Jede Menge komische Verwicklungen

Fast noch unglaublicher ist, dass das deutsche Fernsehen den jüdischen Alltag im Hier und Heute weitgehend ignoriert, jedenfalls was Spielfilme betrifft. Dabei bieten die Riten und Familienkonflikte jede Menge Stoff für komische Verwicklungen. Regisseur Dani Levy gehört zu den wenigen, die dieses Potenzial ausschöpfen. Die Kinokomödie "Alles auf Zucker!" mit Henry Hübchen als Schlitzohr vor dem Herrn nutzt die Reibung zwischen einem Zocker und seiner tiefreligiösen Verwandtschaft, um ein Pointenfeuerwerk zu zünden, das an die Regielegende Ernst Lubitsch erinnert.
Ohne Levys Pioniertat, die den Deutschen Filmpreis 2005 gleich in sechs Kategorien gewann, wäre vermutlich auch der Fernsehfilm "So ein Schlamassel" nicht gedreht worden.

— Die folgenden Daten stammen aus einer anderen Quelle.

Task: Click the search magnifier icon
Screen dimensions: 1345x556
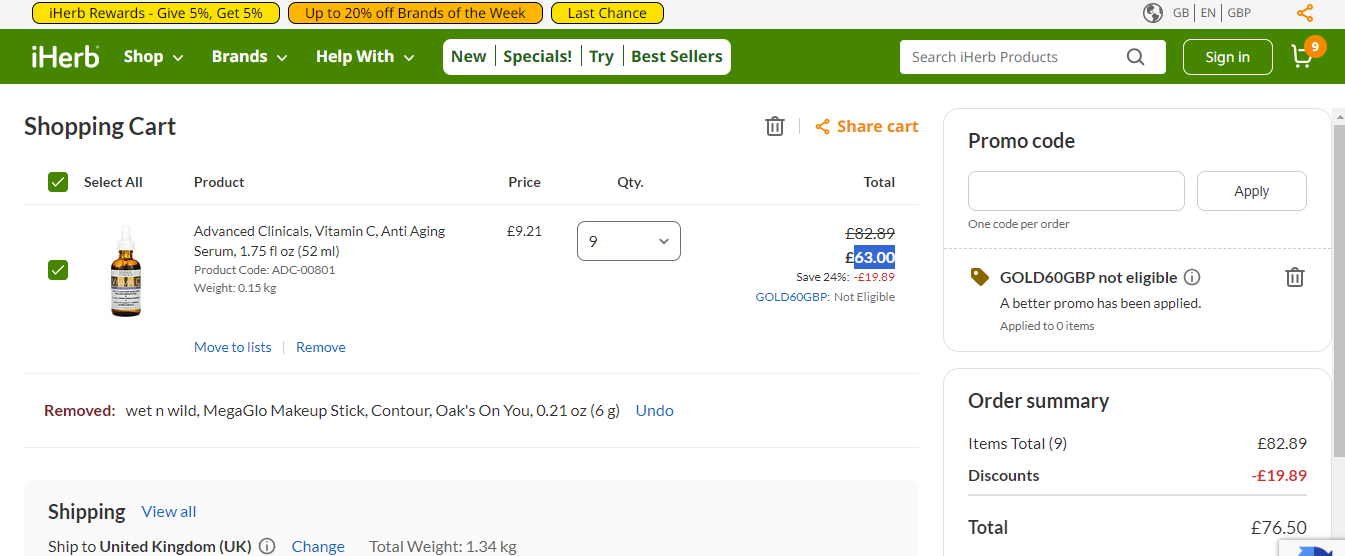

Die Komödie ist ein Novum in der ARD. Bislang hat sich kein TV-Movie so ausführlich den Freuden und Nöten der Juden im Deutschland der Gegenwart gewidmet. Über die Gründe dafür kann man nur spekulieren. Gewiss dürfte die Angst, aus Unkenntnis nicht den richtigen Ton zu treffen, eine Rolle spielen.

Produzentin Alice Brauner ist selbst Jüdin

Wahrscheinlich ist es auch kein Zufall, dass die Produzentin von "So ein Schlamassel" aus einer bekannten jüdischen Familie stammt. Alice Brauner, Tochter des legendären Berliner Filmproduzenten Artur "Atze" Brauner ("Hitlerjunge Salomon"), hat wie auch Drehbuchautor Daniel Wolf in die ARD-Komödie viele eigene Erfahrungen einfließen lassen. Die grotesk anmutenden Anstrengungen der Familie von Jil Grüngras (Natalia Avelon), für ihre Tochter einen jüdischen Ehemann zu finden, seien eher noch untertrieben, sagt Alice Brauner und lacht.

Die 44-Jährige ist in zweiter Ehe mit einem Katholiken verheiratet. Er feiert mit ihr die jüdischen Feiertage und sie mit ihm die katholischen. Sich ganz vom Judentum zu lösen, kommt für die promovierte Politologin nicht infrage. Dafür sei sie zu tief in der Familientradition verwurzelt. Dass jüdische Familien Söhne und Töchter oft drängen, nur andere Juden und keine "Gojim" (Nichtjuden) zu ehelichen, führt Brauner auch auf die Angst zurück, eine mehr als 5000 Jahre alte Tradition könne zu Ende gehen. Schließlich gebe es weltweit nur noch geschätzte 18 Millionen Juden, davon knapp 200.000 in Deutschland, von denen wiederum 110.000 durch den Zentralrat der Juden vertreten werden.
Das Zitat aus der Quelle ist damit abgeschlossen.